━━━ Extracted information ━━━

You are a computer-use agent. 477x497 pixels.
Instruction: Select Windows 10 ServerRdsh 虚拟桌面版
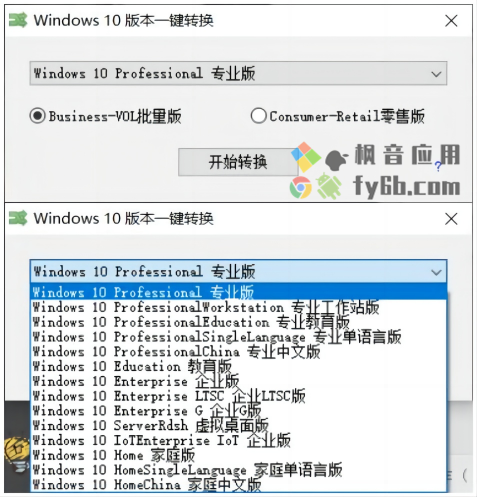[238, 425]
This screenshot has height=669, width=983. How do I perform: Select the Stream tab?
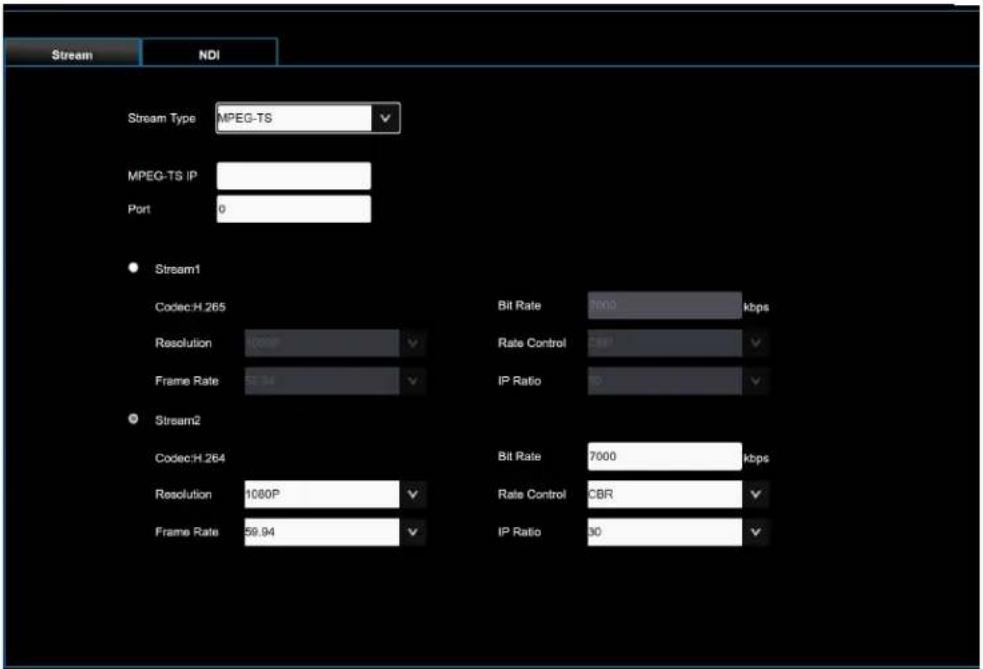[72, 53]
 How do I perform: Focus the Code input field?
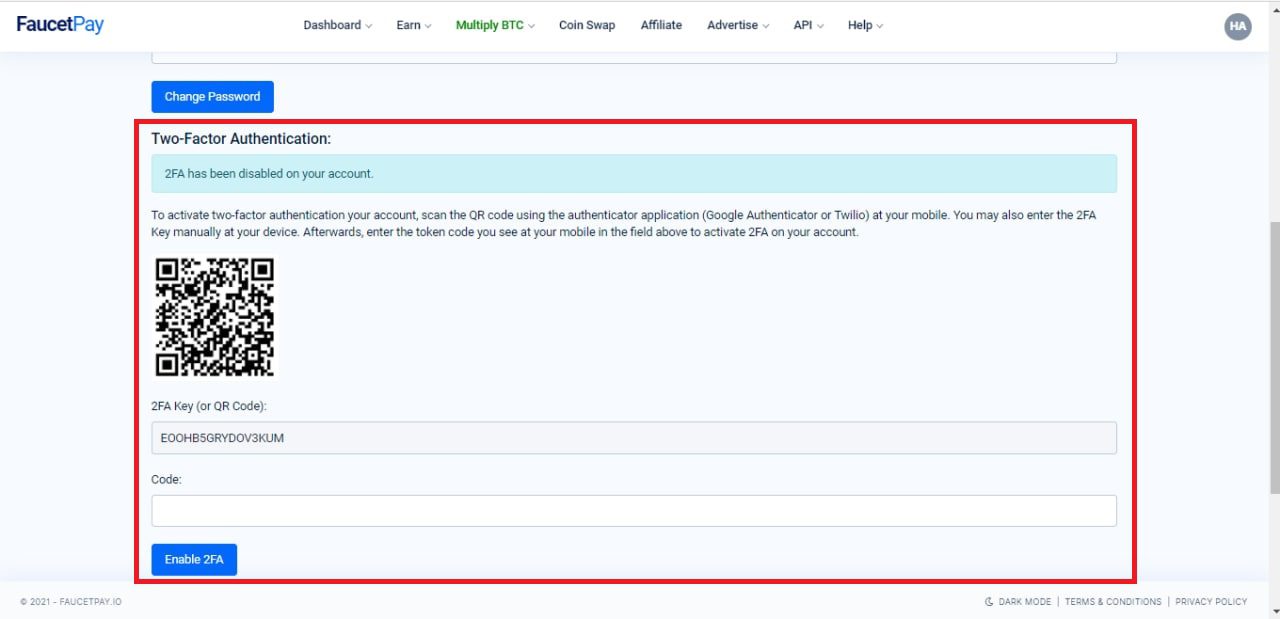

━━━

> **Requirement**:
Each entry is to be returned precisely as it appears, but the pictures are to be dropped.

> **Task output**:
You are a computer-use agent. 477x497 pixels.
Instruction: Select Windows 10 ServerRdsh 虚拟桌面版
[238, 425]
This screenshot has height=669, width=983. How do I perform: Select the Stream tab?
[72, 53]
 How do I perform: Focus the Code input field?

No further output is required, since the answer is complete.